Abb. 4: Alternative Varianten des Transformationsumfangs

3. Neuverteilung operativer Aufgaben

Die oben identifizierten und „ausgeschnittenen“ Aufgaben sind in Zukunft verstärkt durch operative Einkäufer durchzuführen, um den strategischen Einkäufern mehr Freiraum für komplexe strategische Aufgaben zu geben. Dies muss klar kommuniziert und in den Arbeitsalltag integriert werden. Erst dann lassen sich durchschnittlich drei bis zehn Stunden Zeitersparnis pro Woche erzielen. Anders ausgedrückt kann bis zu einem Viertel der wöchentlichen Arbeitszeit eines strategischen Einkäufers allein durch Reorganisation der eigenen Aufgaben „freigeschaufelt“ werden. Selbst bei nur 40 Arbeitswochen pro Jahr ergeben sich dadurch im Idealfall 50 zusätzliche Tage, die zukünftig für strategische Einkaufsaufgaben verwendet werden können. 

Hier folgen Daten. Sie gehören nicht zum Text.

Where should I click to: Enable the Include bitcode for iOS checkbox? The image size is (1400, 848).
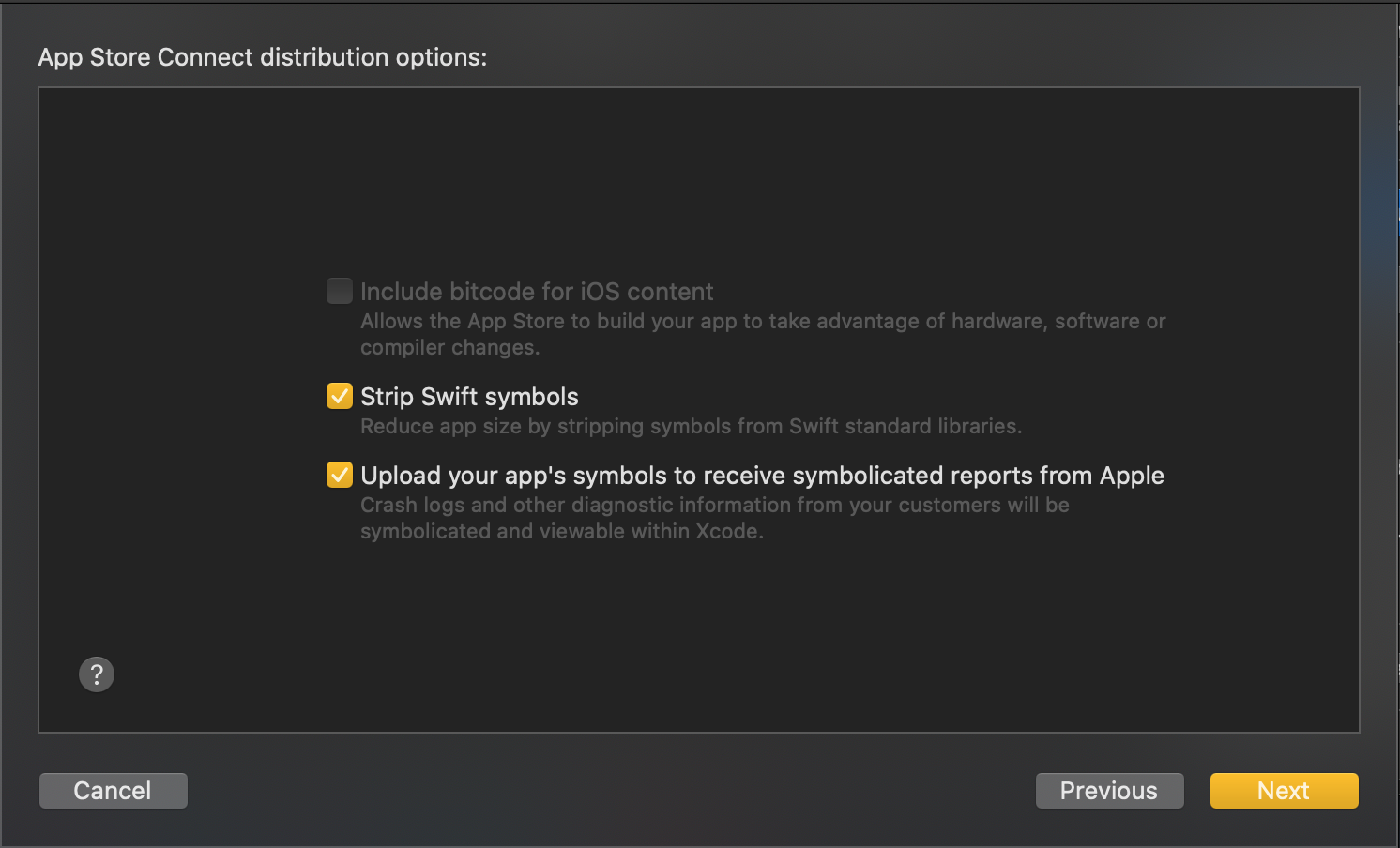click(x=340, y=291)
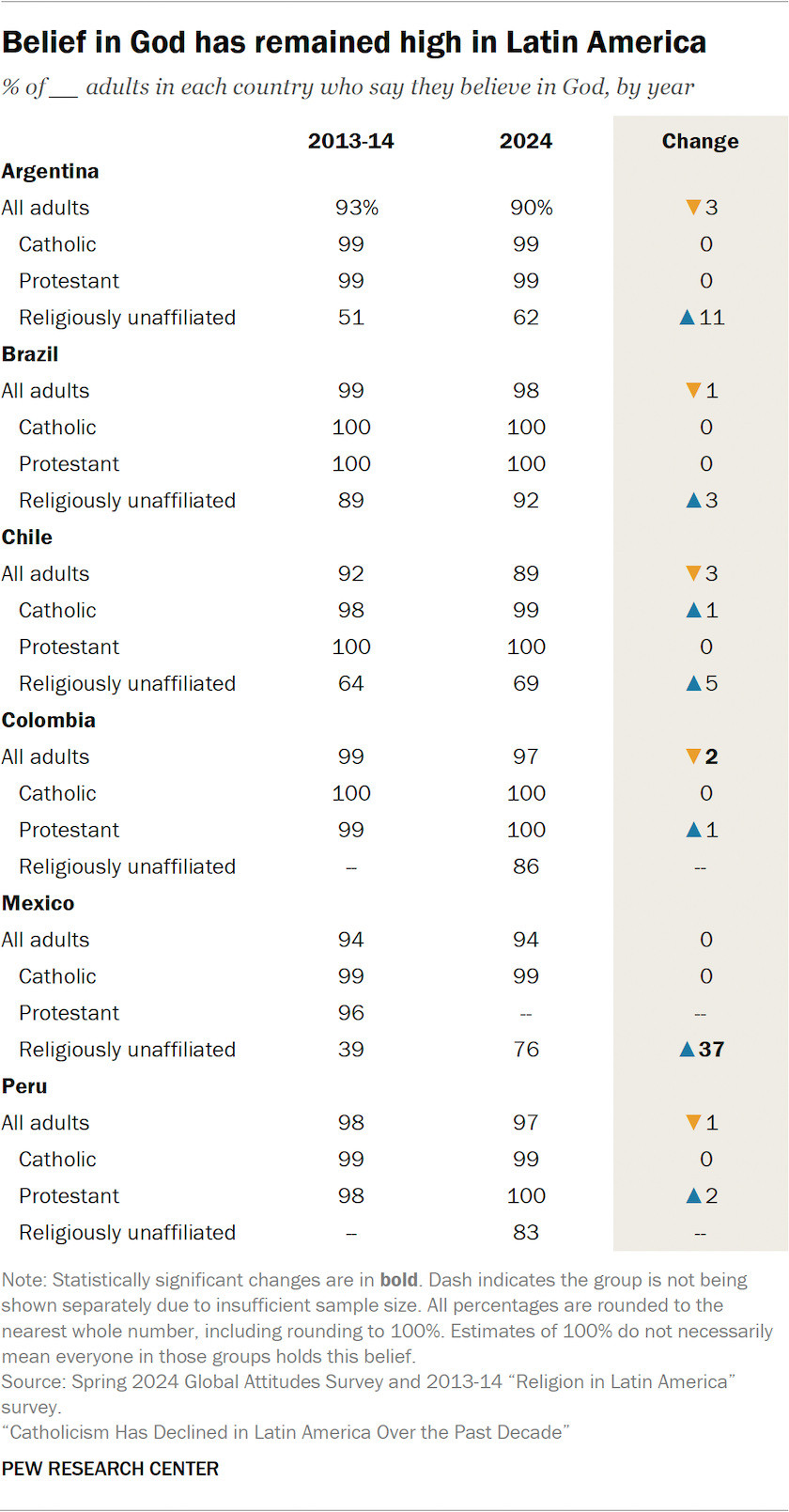Select the orange down arrow in Brazil all adults row
789x1512 pixels.
(693, 391)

Abb. 5: Visualisierung des Zeitersparniseffekts durch Abgabe operativer Aufgaben

Neben der Erzielung von Zeitersparnis sollten auch die Unternehmen, bei denen eine vollständige Umstellung hin zu einer „smarten“ Einkaufsorganisation nicht gewollt ist, weitere Reorganisationsmöglichkeiten prüfen. Hierbei geht es vor allem um die Frage, ob die einzelnen Positionen im Einkauf optimal besetzt sind oder Handlungsbedarf besteht.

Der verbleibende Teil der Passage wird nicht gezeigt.